WORK INSTRUCTIONS: Convert every row below into a JSON list of strings, one string per line, omitting blank lines.

Interface element rows:
· · ·

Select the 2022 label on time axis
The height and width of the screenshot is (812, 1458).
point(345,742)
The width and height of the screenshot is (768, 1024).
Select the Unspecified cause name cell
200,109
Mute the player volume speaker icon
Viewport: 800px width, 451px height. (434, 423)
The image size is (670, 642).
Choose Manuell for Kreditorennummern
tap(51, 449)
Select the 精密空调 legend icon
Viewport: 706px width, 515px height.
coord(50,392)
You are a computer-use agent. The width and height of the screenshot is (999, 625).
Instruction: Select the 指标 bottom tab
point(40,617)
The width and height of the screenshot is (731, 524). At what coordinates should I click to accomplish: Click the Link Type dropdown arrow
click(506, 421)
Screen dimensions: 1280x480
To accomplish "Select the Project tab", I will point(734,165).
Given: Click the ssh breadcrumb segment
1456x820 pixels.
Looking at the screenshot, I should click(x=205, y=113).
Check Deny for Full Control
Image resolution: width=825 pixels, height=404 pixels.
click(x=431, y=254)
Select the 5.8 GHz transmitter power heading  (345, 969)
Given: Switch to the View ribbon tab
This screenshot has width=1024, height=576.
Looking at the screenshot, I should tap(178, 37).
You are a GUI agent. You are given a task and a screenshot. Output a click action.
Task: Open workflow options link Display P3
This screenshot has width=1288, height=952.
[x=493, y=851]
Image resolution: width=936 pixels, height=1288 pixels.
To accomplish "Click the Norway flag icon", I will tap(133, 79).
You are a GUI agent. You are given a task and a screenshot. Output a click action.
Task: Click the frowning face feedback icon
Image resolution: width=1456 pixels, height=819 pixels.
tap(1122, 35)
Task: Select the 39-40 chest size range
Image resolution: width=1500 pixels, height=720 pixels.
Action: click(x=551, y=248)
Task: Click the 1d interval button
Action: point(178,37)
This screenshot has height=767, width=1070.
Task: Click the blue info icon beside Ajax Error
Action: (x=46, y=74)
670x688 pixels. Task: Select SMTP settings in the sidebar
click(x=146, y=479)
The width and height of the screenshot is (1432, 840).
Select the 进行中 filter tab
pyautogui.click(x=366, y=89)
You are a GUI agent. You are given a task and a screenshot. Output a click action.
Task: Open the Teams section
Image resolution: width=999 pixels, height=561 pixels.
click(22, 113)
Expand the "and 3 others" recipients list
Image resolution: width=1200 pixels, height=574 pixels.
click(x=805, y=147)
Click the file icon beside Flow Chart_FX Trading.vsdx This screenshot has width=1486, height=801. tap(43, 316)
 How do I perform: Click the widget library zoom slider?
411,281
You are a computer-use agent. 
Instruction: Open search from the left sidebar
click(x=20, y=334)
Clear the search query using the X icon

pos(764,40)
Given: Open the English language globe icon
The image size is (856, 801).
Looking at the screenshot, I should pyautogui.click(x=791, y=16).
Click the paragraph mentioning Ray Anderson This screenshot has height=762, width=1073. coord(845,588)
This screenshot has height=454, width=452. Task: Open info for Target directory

· · ·

SOLUTION TO THIS TASK:
[
  "Select the 2022 label on time axis",
  "The height and width of the screenshot is (812, 1458).",
  "point(345,742)",
  "The width and height of the screenshot is (768, 1024).",
  "Select the Unspecified cause name cell",
  "200,109",
  "Mute the player volume speaker icon",
  "Viewport: 800px width, 451px height. (434, 423)",
  "The image size is (670, 642).",
  "Choose Manuell for Kreditorennummern",
  "tap(51, 449)",
  "Select the 精密空调 legend icon",
  "Viewport: 706px width, 515px height.",
  "coord(50,392)",
  "You are a computer-use agent. The width and height of the screenshot is (999, 625).",
  "Instruction: Select the 指标 bottom tab",
  "point(40,617)",
  "The width and height of the screenshot is (731, 524). At what coordinates should I click to accomplish: Click the Link Type dropdown arrow",
  "click(506, 421)",
  "Screen dimensions: 1280x480",
  "To accomplish \"Select the Project tab\", I will point(734,165).",
  "Given: Click the ssh breadcrumb segment",
  "1456x820 pixels.",
  "Looking at the screenshot, I should click(x=205, y=113).",
  "Check Deny for Full Control",
  "Image resolution: width=825 pixels, height=404 pixels.",
  "click(x=431, y=254)",
  "Select the 5.8 GHz transmitter power heading  (345, 969)",
  "Given: Switch to the View ribbon tab",
  "This screenshot has width=1024, height=576.",
  "Looking at the screenshot, I should tap(178, 37).",
  "You are a GUI agent. You are given a task and a screenshot. Output a click action.",
  "Task: Open workflow options link Display P3",
  "This screenshot has width=1288, height=952.",
  "[x=493, y=851]",
  "Image resolution: width=936 pixels, height=1288 pixels.",
  "To accomplish \"Click the Norway flag icon\", I will tap(133, 79).",
  "You are a GUI agent. You are given a task and a screenshot. Output a click action.",
  "Task: Click the frowning face feedback icon",
  "Image resolution: width=1456 pixels, height=819 pixels.",
  "tap(1122, 35)",
  "Task: Select the 39-40 chest size range",
  "Image resolution: width=1500 pixels, height=720 pixels.",
  "Action: click(x=551, y=248)",
  "Task: Click the 1d interval button",
  "Action: point(178,37)",
  "This screenshot has height=767, width=1070.",
  "Task: Click the blue info icon beside Ajax Error",
  "Action: (x=46, y=74)",
  "670x688 pixels. Task: Select SMTP settings in the sidebar",
  "click(x=146, y=479)",
  "The width and height of the screenshot is (1432, 840).",
  "Select the 进行中 filter tab",
  "pyautogui.click(x=366, y=89)",
  "You are a GUI agent. You are given a task and a screenshot. Output a click action.",
  "Task: Open the Teams section",
  "Image resolution: width=999 pixels, height=561 pixels.",
  "click(22, 113)",
  "Expand the \"and 3 others\" recipients list",
  "Image resolution: width=1200 pixels, height=574 pixels.",
  "click(x=805, y=147)",
  "Click the file icon beside Flow Chart_FX Trading.vsdx This screenshot has width=1486, height=801. tap(43, 316)",
  " How do I perform: Click the widget library zoom slider?",
  "411,281",
  "You are a computer-use agent. ",
  "Instruction: Open search from the left sidebar",
  "click(x=20, y=334)",
  "Clear the search query using the X icon",
  "pos(764,40)",
  "Given: Open the English language globe icon",
  "The image size is (856, 801).",
  "Looking at the screenshot, I should pyautogui.click(x=791, y=16).",
  "Click the paragraph mentioning Ray Anderson This screenshot has height=762, width=1073. coord(845,588)",
  "This screenshot has height=454, width=452. Task: Open info for Target directory"
]